Rows on where targets appear:

....

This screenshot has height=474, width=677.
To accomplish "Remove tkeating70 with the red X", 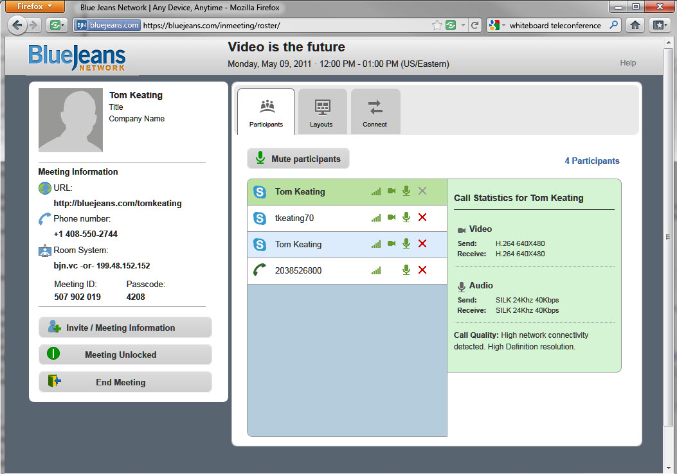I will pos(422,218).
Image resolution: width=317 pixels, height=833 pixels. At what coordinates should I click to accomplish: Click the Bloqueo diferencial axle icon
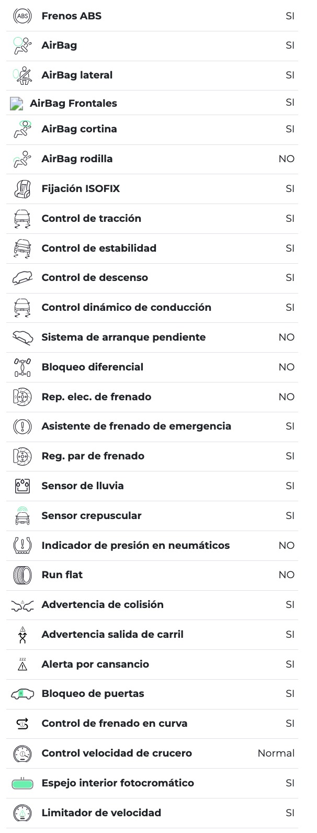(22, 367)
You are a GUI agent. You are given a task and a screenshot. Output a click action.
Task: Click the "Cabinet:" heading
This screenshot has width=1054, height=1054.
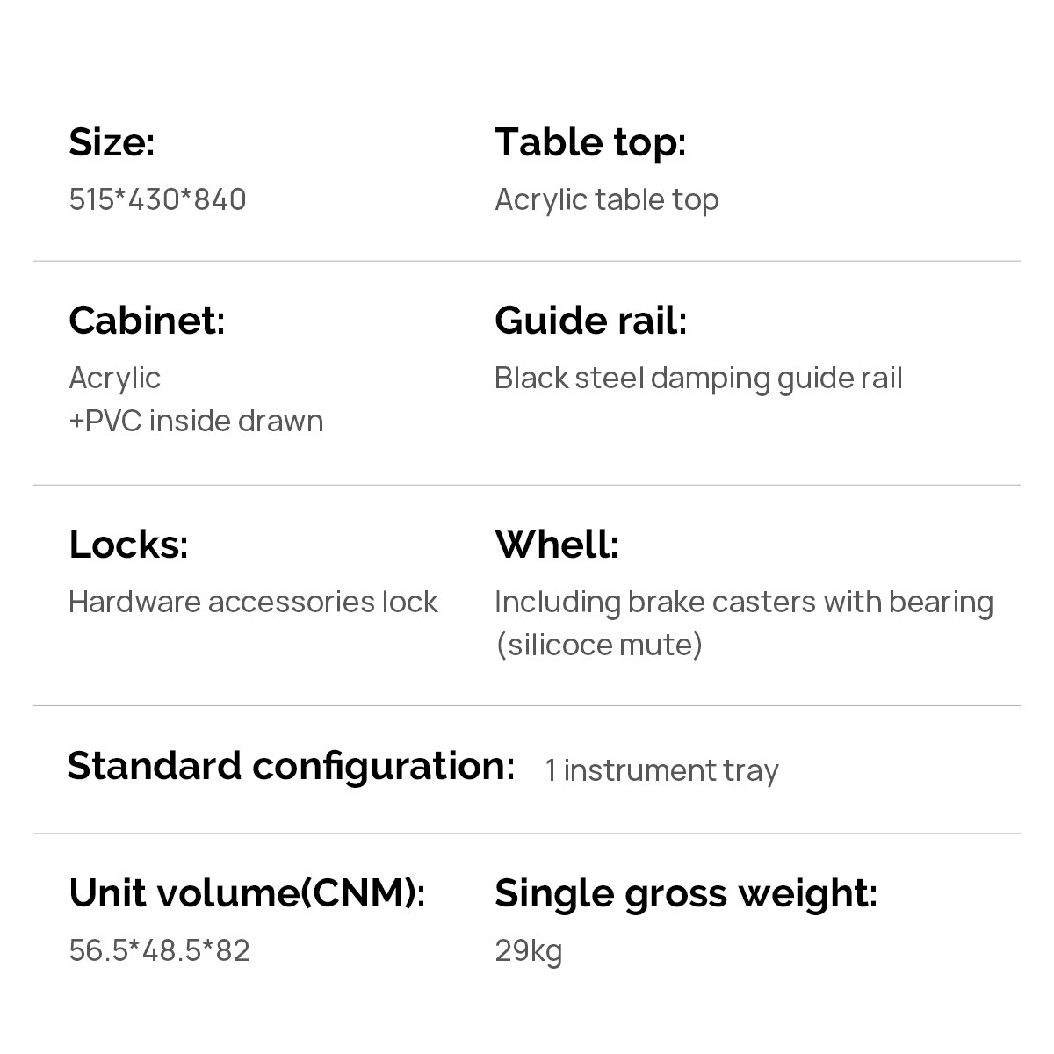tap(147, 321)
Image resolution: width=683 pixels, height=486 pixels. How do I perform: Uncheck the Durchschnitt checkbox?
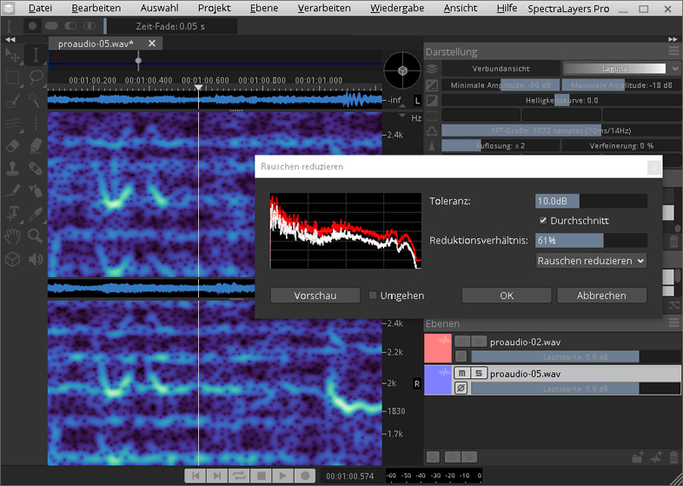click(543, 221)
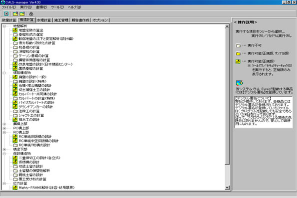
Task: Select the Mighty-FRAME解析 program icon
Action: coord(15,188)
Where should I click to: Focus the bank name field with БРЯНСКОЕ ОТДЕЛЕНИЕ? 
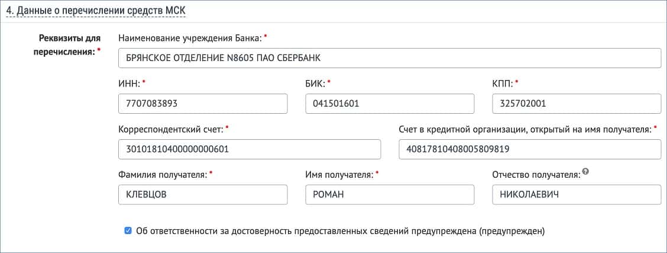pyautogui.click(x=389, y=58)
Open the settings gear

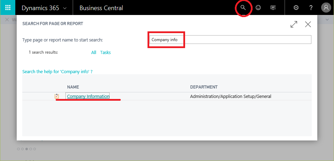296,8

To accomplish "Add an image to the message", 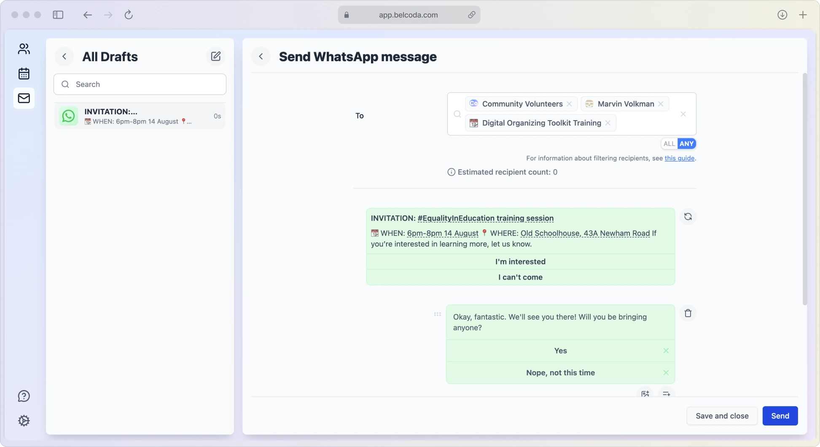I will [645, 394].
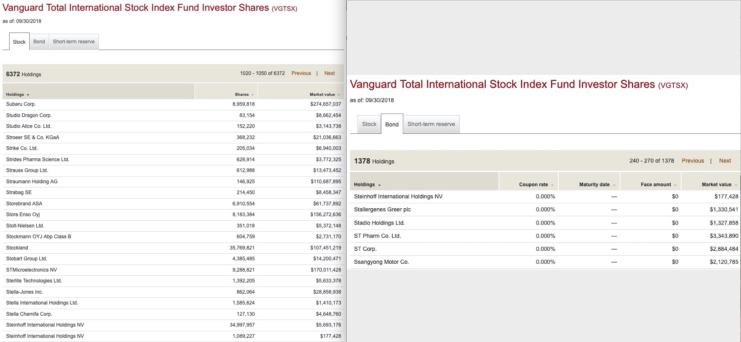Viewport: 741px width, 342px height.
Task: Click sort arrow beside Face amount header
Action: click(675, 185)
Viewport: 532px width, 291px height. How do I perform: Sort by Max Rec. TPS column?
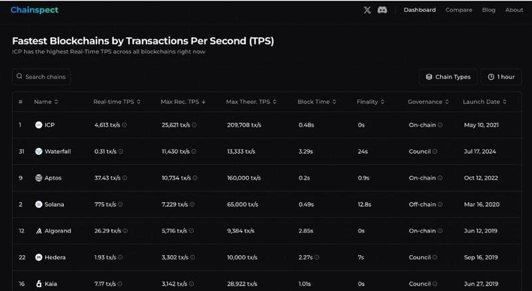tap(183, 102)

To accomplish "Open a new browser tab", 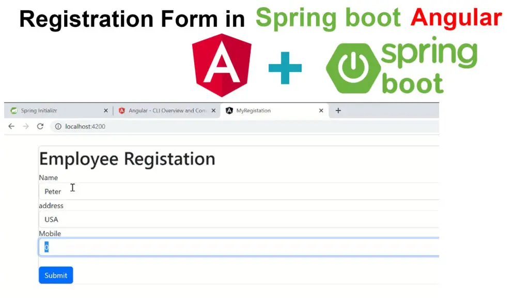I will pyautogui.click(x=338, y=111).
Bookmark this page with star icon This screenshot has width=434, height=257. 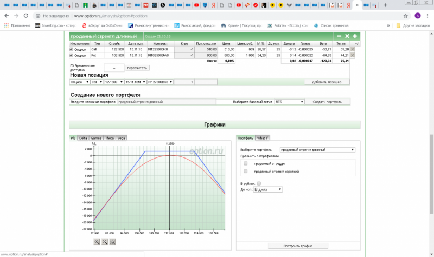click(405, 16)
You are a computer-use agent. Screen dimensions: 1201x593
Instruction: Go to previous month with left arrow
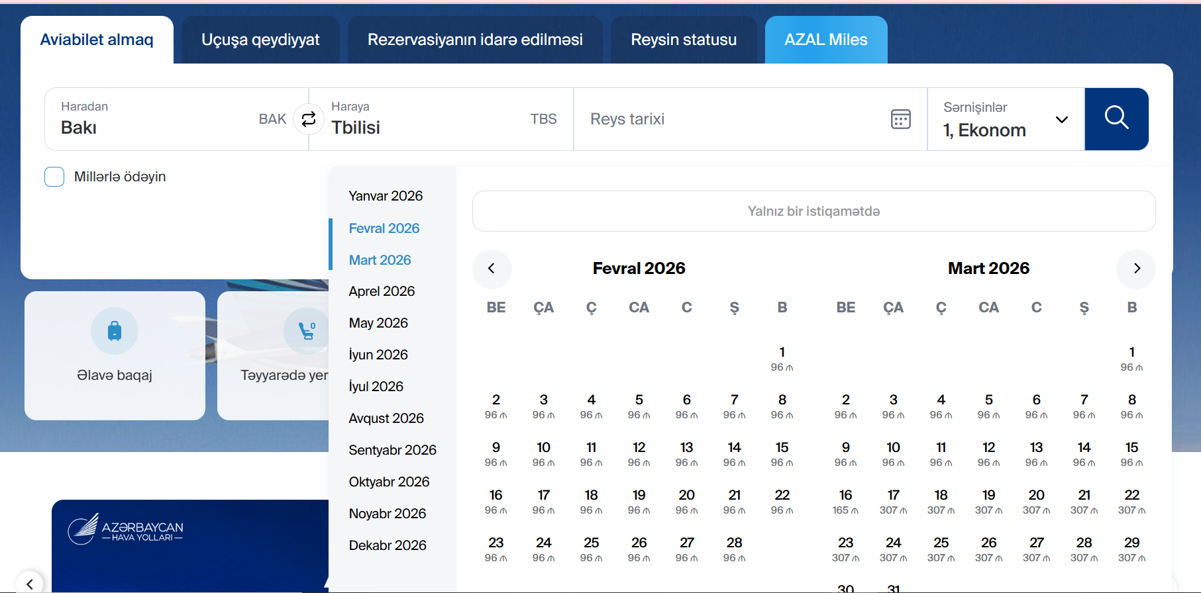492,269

....

Show every line of the material above that contains the word "pixels", copying each one in full.

Image resolution: width=317 pixels, height=833 pixels. At what coordinates should I click to accomplish: Click the Bloqueo diferencial axle icon
Image resolution: width=683 pixels, height=486 pixels. How do I perform: Uncheck the Durchschnitt checkbox?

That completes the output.